Here are some more notes from a book I recently read while researching for my own omnitopia project.
"You may not need to speak the language of the country to get around; but you do need to know the techno-cultural dialect of English -- the international language of the airport. "(p. 31)
"The airport represents 'laboratory conditions' for thinking through the techno-cultural processes and systems of global movement." (p. 38)
"Colonialism reorganised [sic] geographical space into sovereign zones of ideological and economic allegiances.

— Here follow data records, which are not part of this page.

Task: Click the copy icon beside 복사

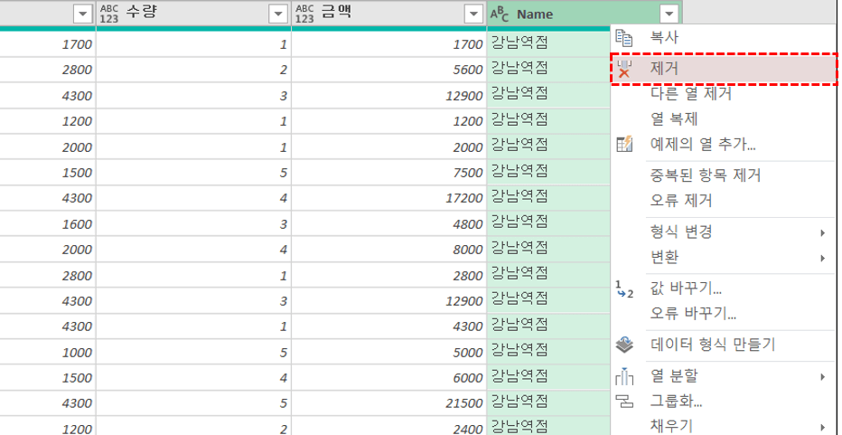Action: point(623,38)
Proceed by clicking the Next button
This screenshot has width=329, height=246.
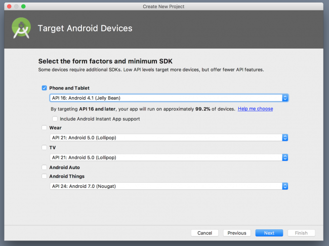[269, 233]
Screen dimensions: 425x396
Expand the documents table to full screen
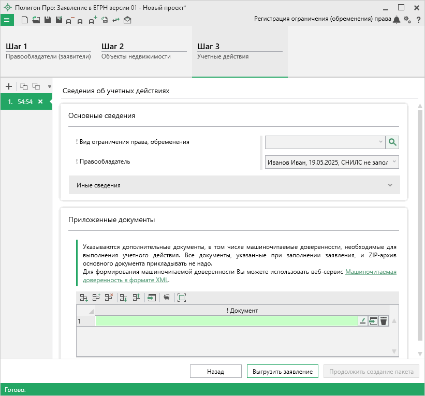[181, 297]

Place became terra nullius long ago, wiped of indigenous particularities and incorporated into a totalising [sic] space of urgent global improvement." (p. 39)
"Sydney Airport . . . has been in continuous operation since 1920, developing from a modest airstrip in the middle of a swamp-lined paddock on the northern shore of botany Bay. For 80 years this airport has been 'terraforming' its environs, sucking highways and rail corridors towards it, re-zoning its surrounding suburbs, flattening houses and changing the geography of the city around it." (p. 41)

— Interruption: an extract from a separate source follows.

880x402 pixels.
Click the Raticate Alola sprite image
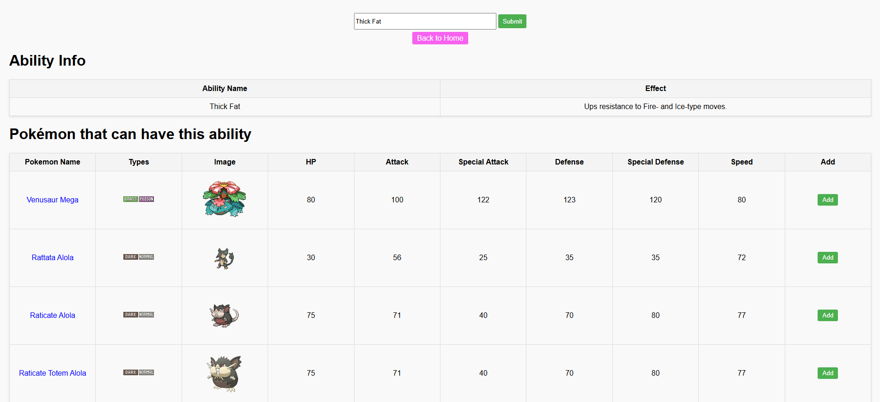[x=225, y=316]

"Cairo Airport may look nothing like Singapore's Changi Airport, but its information is the same -- it is designed to process mobility. It is a self-renewing machine that 'refreshes' after each take-off and landing. Planes download passengers, baggage, cargo, excreta, and rubbish, and, then, upload passengers, baggage, cargo, fuel, food and packaged gadgets. The airport propels and regulates direction and flow. The sky is turned into bandwidth as plans move along specified air corridors." (p. 43)
"Within the glass groundscrapers that dominate contemporary airport design, only our thoughts move in private. Our baggage, our bodies and our movements are all part of an all-encompassing spectacle. Visible to everybody, we disappear into the multiple matrices of the airport." (p. 78)
All quotes from:
Fuller, G. & Harley, R. (2004). Aviopolis: A book about airports. London: Black Dog Publishing Limited.